Minimum Payment: The smallest payment you can make on your balance and still be considered in good standing.
Note: If you only make your minimum payment, you could end up paying hundreds of dollars in interest and fees above the original amount charged to your card.
It's considered a credit card best practice to either pay off your balance in full at the end of every billing cycle or at least pay above the minimum payment to minimize the growth of your debt.
Late Payments: If you make very late payments, they could end up on your credit report and lower your credit score.
That means the total cost of your debt would be more than the financial aspect of it.
Unfortunately, this can affect your greater financial future, as well.
Cash Advance: If you need to take a cash advance out from your card, you’ll usually pay a higher APR than a normal purchase on it.

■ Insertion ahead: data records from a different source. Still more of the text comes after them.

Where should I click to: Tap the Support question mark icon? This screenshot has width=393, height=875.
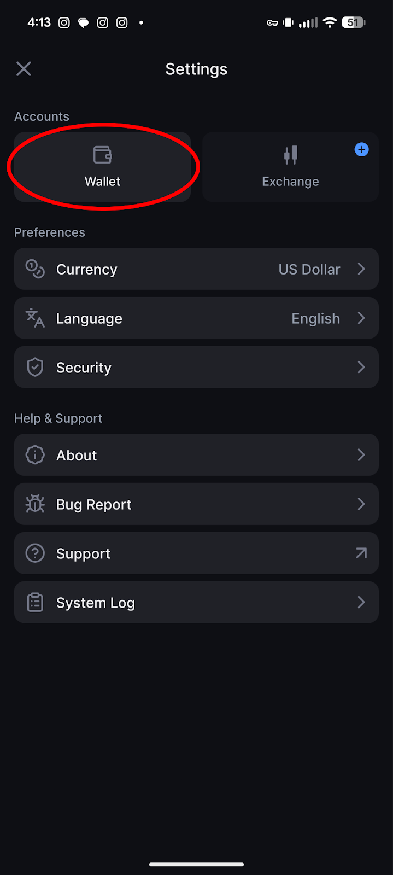point(35,553)
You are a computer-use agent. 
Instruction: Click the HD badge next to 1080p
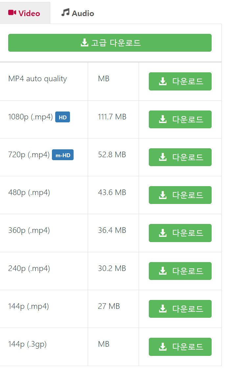tap(62, 117)
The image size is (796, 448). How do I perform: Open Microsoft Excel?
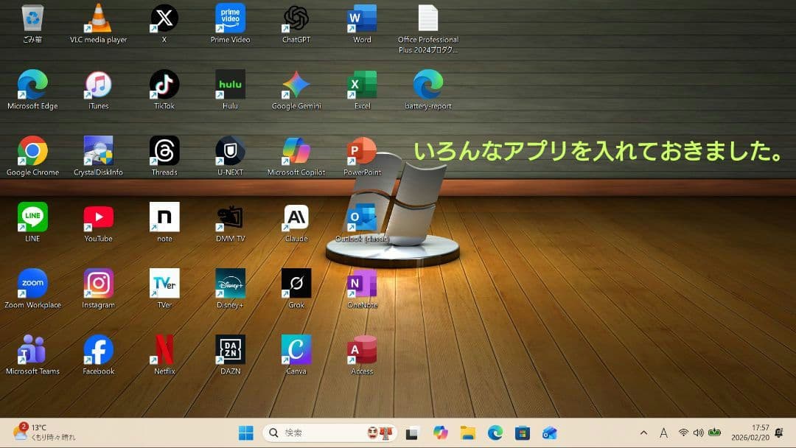361,85
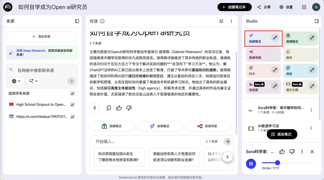Deselect the x.com status source
Screen dimensions: 324x180
[x=72, y=117]
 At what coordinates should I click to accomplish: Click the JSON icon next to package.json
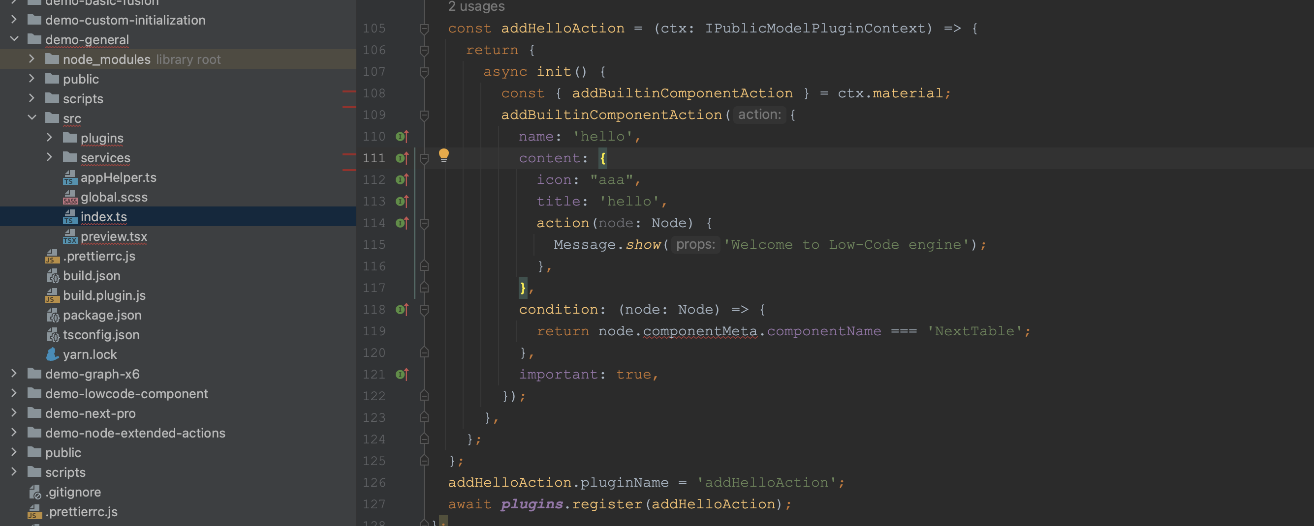[x=54, y=315]

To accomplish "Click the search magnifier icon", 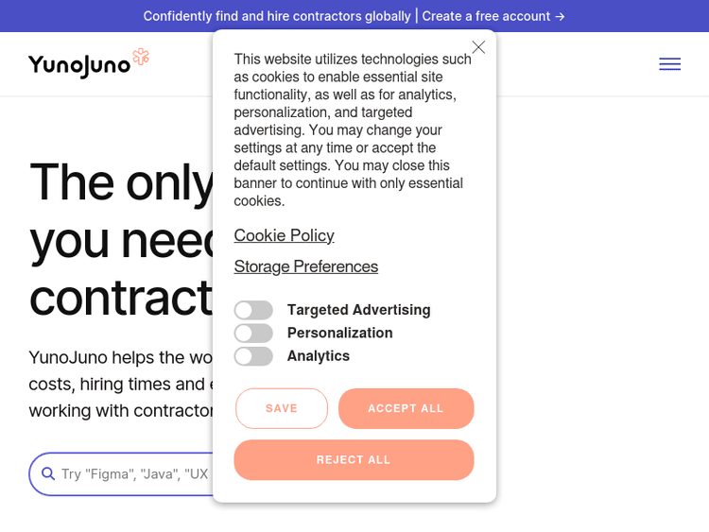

And if you’re ever late on your monthly payment, you may be charged a penalty APR as well, which could be an even higher interest rate.
Credit Card Consolidation Loan: If your debt is out of control, you can look into consolidating it, where you take out a loan and pay off all your cards with it, and then you only have one monthly payment to make instead of several.
This can be helpful if your credit card debt has gotten out of control, and your APRs are also high.
The downside is that for these types of loans to be effective, you need to stop using your cards at least until the loan is paid off.
Balance Transfer: You can also transfer your debt to a balance transfer card—just make sure the balance transfer APR is 0% for an introductory APR promotional period, like 12 or 18 months, and that you can pay it off before that time.
Note that you will have to pay a balance transfer fee, which is usually 3% or 5%.
All in all, the cost of borrowing money is going to be higher than just your principal balance when factoring in APR and fees.
Make sure you know what you’re getting into before signing up for a new card and thoroughly consider whether or not it’s worth it in the end.
As long as you use your card responsibly and pay it off in full every month, you won’t get into insurmountable debt and you’ll be able to raise your credit score before you know it.